最近増えている”一番隊 チュチュリス”入りの構築。自身及び”ブランド”系統と”こたつむり”が軽減されるため、”我我我”や”罰怒”を複数展開させやすくなる。リソース供給の安定感を最大限活かす構築と言えるだろう。

横に広く打点を並べることでGSを多投したり”秩序の意志”などの単体除去で受けを取るデッキに強い。

”赤い稲妻 テスタ・ロッサ”の枠と入れ替えての投入になっているわけだが、現状”テスタ”の通りが良いデッキが比較的少ないため、展開力を活かすためにこちらの構築にシフトしている層がそれなりに多いものと推測される。

入賞リストの中で異彩を放っていたのがこの”デュアルショック・ドラゴン”を搭載している構築。

”コダマンマ”や”カンゴク入道”からストライク・バックすることで2tに登場する2打点ということで、打点補強としてはかなり強力なアプローチと言える。

また、このタイプでは”罰怒ブランド”が”逆悪襲ブランド”に入れ替えられているが、これは『”デュアルショック”を投げるターンが”我我我”に絡めるなら2t目、”罰怒”に絡めるなら3t目と最適なタイミングが異なるため、双方が手札に無いときに投げる裏目が出来ることを避けるため(使用者本人談)』とのこと。

= 提供データ =
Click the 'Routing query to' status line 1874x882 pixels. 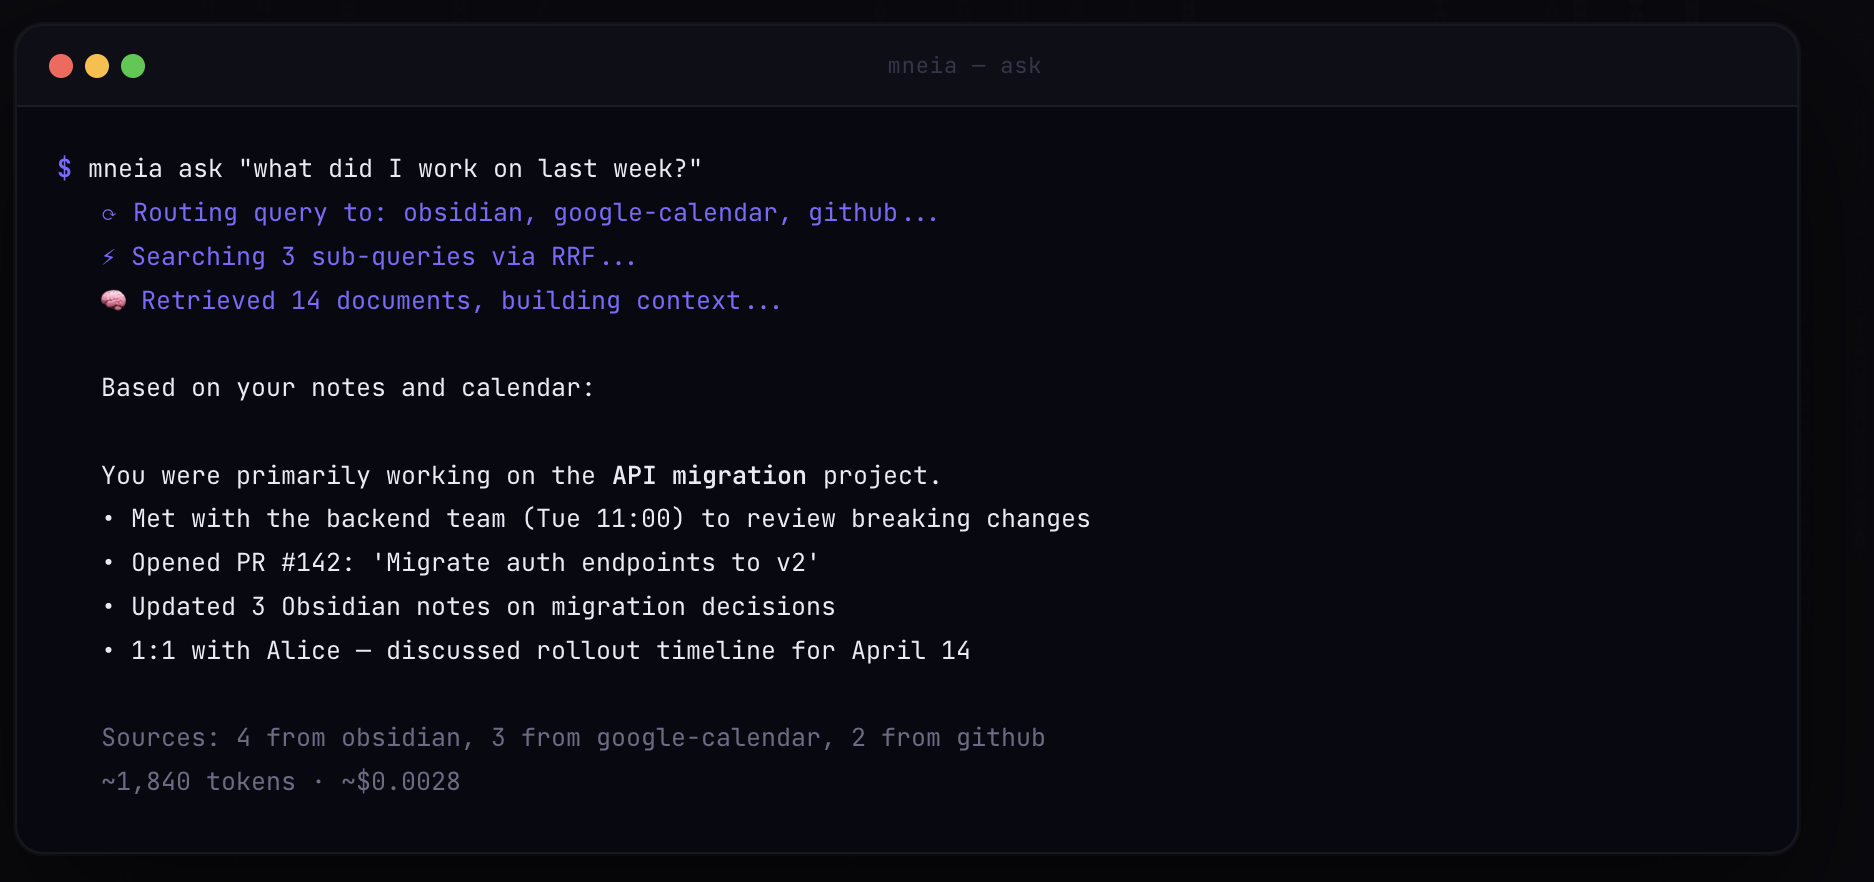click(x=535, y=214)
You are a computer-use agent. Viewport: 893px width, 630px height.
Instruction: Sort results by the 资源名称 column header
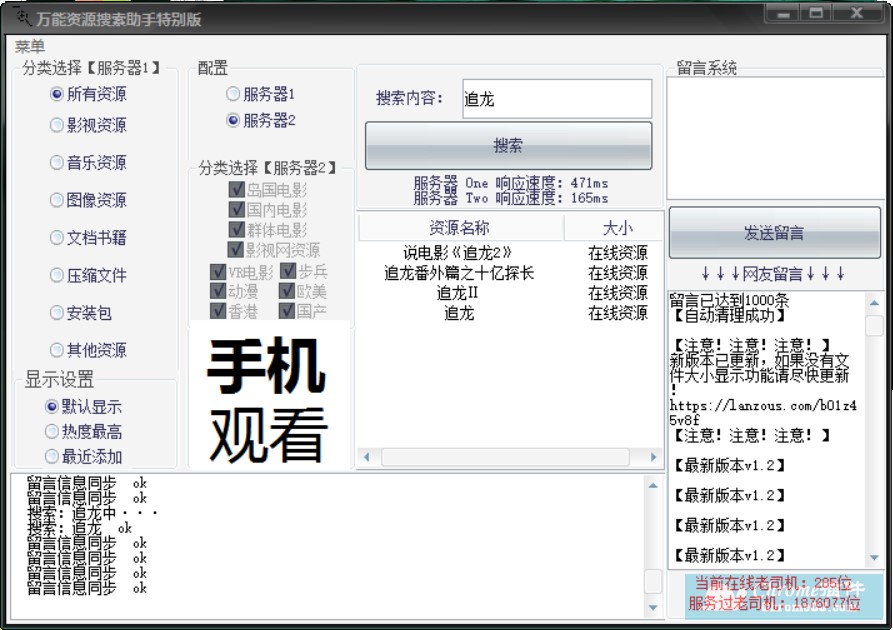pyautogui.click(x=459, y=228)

= 課題一覧 =
- a) デッキ構築の解説で、「デュアルショック・ドラゴン」を入れたタイプでは「罰怒ブランド」が何に入れ替えられていますか。
- b) デッキ構築の解説を、最後の文のあとから引き継いで書き進めてください。

= 解答一覧 =
- a) 「逆悪襲ブランド」に入れ替えられています。

- b)
個人的には打点補強として、2打点を増やすことができるこれは現環境に合っていると感じるため、入賞数は1だがここで取り上げてみた。


【赤単我我我】の総括として、環境最速というアイデンティティーが失われているわけではないため、再度このデッキが強いタイミングが訪れると推測される。

が、今は少なくとも一時期のようなぶっちぎりの最強デッキとは言えない程度の立場になっていると言えるだろう。環境トップの一角、といった立ち位置に納まっている。

3.青魔導具(入賞数45)

今回もフルパワー構築を掲載

魔導具呪文を唱えられない効果を無視する”卍新世壊卍”下で魔導具呪文を4回唱えることで”月下卍壊 ガ・リュミーズ卍”を唱え、ドルスザクを展開することで勝利に向かうデッキ。

元々【JO退化】【5Cネバー】【5Cドラサイ】系統に対してある程度安定感があることなどを理由に一定の入賞数を堅持していたが、不利な対面である【墓地退化】系統が母数を減らしたことも噛み合ってかなりその数を増やした。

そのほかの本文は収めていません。